Monocyte-derived alveolar macrophages (Mo-AMs) express Pdgfa which is required for fibroblast proliferation. UMAP: uniform manifold approximation and projection; t-SNE: t-distributed stochastic neighbour embedding; TR-AM: tissue-resident AM; IM: interstitial macrophage. a, b) UMAP and t-SNE plots showing expression of Pdgfa in AMs after a) asbestos and b) bleomycin exposure. c) Bar plot showing expression of Pdgfa in flow-sorted AMs during the course of bleomycin-induced pulmonary fibrosis.
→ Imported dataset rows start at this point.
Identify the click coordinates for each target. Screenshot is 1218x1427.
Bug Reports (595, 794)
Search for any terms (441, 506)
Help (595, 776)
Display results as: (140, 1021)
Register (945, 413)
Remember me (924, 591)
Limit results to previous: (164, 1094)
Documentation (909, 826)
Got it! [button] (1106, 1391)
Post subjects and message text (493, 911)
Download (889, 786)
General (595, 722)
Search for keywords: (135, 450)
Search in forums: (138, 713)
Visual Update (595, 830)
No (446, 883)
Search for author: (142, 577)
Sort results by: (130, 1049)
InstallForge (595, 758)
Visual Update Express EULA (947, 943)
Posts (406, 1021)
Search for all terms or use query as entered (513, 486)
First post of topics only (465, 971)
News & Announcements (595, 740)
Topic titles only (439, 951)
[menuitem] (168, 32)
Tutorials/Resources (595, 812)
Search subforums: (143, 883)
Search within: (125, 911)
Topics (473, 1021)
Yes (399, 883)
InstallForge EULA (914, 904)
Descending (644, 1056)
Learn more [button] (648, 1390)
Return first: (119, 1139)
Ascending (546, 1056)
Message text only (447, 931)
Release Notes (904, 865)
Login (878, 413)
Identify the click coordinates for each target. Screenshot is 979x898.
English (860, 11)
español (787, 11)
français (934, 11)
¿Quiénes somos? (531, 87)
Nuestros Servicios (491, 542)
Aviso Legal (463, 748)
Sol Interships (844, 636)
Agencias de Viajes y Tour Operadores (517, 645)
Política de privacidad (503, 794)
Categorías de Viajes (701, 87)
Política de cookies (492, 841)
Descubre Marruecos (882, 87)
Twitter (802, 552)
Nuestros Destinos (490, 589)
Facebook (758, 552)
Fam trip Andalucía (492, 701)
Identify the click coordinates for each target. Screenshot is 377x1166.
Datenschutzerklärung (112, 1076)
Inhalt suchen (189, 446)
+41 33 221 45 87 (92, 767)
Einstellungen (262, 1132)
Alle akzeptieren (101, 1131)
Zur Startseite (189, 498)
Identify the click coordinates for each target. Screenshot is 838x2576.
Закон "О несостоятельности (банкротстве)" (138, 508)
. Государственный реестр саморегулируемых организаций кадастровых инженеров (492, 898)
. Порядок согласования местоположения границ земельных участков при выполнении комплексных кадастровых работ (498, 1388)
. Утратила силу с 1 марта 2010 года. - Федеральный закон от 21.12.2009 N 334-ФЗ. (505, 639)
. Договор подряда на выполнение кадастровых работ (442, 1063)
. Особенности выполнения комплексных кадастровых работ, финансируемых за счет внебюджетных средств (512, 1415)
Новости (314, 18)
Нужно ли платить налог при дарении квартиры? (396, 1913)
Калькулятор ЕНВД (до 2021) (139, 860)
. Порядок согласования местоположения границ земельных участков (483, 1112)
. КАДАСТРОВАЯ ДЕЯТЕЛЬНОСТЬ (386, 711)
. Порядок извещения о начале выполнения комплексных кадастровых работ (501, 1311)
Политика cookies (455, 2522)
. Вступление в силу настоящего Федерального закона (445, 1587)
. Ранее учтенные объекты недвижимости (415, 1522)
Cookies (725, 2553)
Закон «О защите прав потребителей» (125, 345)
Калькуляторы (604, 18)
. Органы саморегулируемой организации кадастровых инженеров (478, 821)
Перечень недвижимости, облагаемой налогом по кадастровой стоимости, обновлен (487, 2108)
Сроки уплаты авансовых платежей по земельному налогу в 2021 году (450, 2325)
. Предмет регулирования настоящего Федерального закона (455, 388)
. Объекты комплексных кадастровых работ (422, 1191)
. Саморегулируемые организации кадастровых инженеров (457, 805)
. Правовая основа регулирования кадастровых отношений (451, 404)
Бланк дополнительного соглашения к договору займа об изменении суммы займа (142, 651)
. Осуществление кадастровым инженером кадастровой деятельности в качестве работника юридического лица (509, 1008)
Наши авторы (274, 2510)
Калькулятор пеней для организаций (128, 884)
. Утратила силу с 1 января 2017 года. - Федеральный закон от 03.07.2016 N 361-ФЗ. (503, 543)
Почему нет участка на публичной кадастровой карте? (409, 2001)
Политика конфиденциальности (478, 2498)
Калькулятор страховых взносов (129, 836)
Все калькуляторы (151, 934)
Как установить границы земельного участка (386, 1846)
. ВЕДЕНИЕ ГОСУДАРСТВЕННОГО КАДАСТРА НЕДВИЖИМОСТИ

Data from Misharin et al. [9]. Box plot centre lines are median, box limits are upper and lower quartiles, and whiskers are minimal and maximal values. One-way ANOVA with Bonferroni correction for multiple comparisons. ***: p<0.001; ****: p<0.0001. d) In situ RNA hybridisation confirms expression of Pdgfa in AMs during pulmonary fibrosis. Analysis performed on day 28 after TiO₂ or asbestos exposure. Macrophages were identified as Mrc1⁺ cells and fibroblasts were identified as Pdgfra⁺ cells. Short arrows indicate Mrc1⁺Pdgfa⁺ macrophages and long arrows indicate Pdgfra⁺ fibroblasts adjacent to Mrc1⁺Pdgfa⁺ macrophages. Scale bar: 50 µm. e) The percentage of Mrc1⁺Pdgfa⁺ AMs is increased after asbestos exposure. Data are from three mice per condition. Mean±sd. Mann–Whitney test.

FIGURE 7

Expression of resistin-like molecule-α (RELMα) is restricted to epithelial cells located in the areas of fibrosis. UMAP: uniform manifold approximation and projection; SPC: surfactant protein C. a) UMAP plot demonstrating subclusters of alveolar type II cells. b) UMAP plot and c) bar plot demonstrating composition of the alveolar type II cell subclusters. d) Feature plot demonstrating increased expression of Retnla in alveolar type II cells 14 days after asbestos exposure. e) Cx3cr1^ER-Cre×ZsGreen mice were administered with asbestos intratracheally and treated with tamoxifen at days 14 and 15 after exposure; lungs were harvested for analysis at day 21. Representative fluorescent images showing expression of RELMα (red), SPC (blue) and CX3CR1–green fluorescent protein (green) in lungs from TiO₂- or asbestos-treated animals at day 21 post-exposure. RELMα is detected in the airway epithelial cells and alveolar type II cells in the fibrotic regions in the asbestos model, but not in alveolar type II cells after TiO₂ exposure. Scale bar: 100 µm. f) Enlargement of the box in (e): RELMα-positive epithelial cells (red) and monocyte-derived alveolar macrophages (green) are co-localised with asbestos fibres. Experimental design same as in (e).